Alameda Council May Remove Legal Loophole Allowing Mass Evictions

by Steven Tavares
Wed, Nov 18, 2015 at 6:17 PM

Tenants at Bay View Apartments in Alameda received eviction notices just days after the city council approved a moratorium on evictions. - STEVEN TAVARES
  • Steven Tavares
  • Tenants at Bay View Apartments in Alameda received eviction notices just days after the city council approved a moratorium on evictions.
A loophole in Alameda’s recently passed 65-day moratorium on rent hikes and evictions was quickly exploited by at least one landlord to evict 33 families from their apartments. As a result, the Alameda City Council may close the loophole at its next meeting, City Hall sources said Wednesday.

The council is set to schedule an agenda item for the December 1 meeting to propose removing the provision in the ordinance passed two weeks ago that allows landlords to serve eviction notices for the purpose of making capital improvements to the property worth eight times the current rent.
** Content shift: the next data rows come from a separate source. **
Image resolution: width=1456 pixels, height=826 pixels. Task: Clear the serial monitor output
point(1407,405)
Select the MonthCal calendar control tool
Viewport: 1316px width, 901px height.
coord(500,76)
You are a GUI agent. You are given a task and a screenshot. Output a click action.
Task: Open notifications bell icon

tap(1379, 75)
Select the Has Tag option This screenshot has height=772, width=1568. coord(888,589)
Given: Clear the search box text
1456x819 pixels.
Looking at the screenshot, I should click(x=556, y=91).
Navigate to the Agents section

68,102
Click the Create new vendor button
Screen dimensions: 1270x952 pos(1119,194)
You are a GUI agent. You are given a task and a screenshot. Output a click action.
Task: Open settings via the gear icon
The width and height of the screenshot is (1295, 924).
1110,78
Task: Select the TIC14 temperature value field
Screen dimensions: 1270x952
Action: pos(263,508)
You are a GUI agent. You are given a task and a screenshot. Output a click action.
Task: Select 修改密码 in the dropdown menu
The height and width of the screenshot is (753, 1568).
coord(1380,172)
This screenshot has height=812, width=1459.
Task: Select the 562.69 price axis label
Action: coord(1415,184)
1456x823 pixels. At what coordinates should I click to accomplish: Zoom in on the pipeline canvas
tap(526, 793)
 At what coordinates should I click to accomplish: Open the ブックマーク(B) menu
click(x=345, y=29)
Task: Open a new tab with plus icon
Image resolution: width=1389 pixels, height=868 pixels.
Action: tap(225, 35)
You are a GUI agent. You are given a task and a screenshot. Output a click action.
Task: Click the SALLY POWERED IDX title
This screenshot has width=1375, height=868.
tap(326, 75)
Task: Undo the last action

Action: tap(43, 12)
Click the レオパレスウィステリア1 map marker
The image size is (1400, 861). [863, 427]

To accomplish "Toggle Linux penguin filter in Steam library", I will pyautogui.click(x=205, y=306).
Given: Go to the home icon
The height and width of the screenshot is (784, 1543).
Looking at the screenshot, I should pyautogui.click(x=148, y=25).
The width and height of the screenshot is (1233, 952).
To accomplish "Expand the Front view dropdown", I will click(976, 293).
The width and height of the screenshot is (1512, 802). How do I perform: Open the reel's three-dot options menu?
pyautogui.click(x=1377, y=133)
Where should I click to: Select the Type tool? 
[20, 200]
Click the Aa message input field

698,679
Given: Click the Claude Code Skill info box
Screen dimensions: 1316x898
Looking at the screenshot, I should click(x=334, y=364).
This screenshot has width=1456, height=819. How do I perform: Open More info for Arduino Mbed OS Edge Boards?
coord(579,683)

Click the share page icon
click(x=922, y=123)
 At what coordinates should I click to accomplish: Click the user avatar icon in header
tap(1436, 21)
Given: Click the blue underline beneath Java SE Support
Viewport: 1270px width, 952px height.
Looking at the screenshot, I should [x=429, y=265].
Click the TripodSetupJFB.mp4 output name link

The agenda item will likely become public on Thursday.

Just days after the urgency ordinance was approved, renters at the 33-unit Bay View Apartments at 470 Central Avenue on the island’s West End, received 60-day eviction notices. The building’s new owners, San Jose-based Sridhar Equities, Inc. used the capital improvements provision to justify evicting all of the tenants in the building.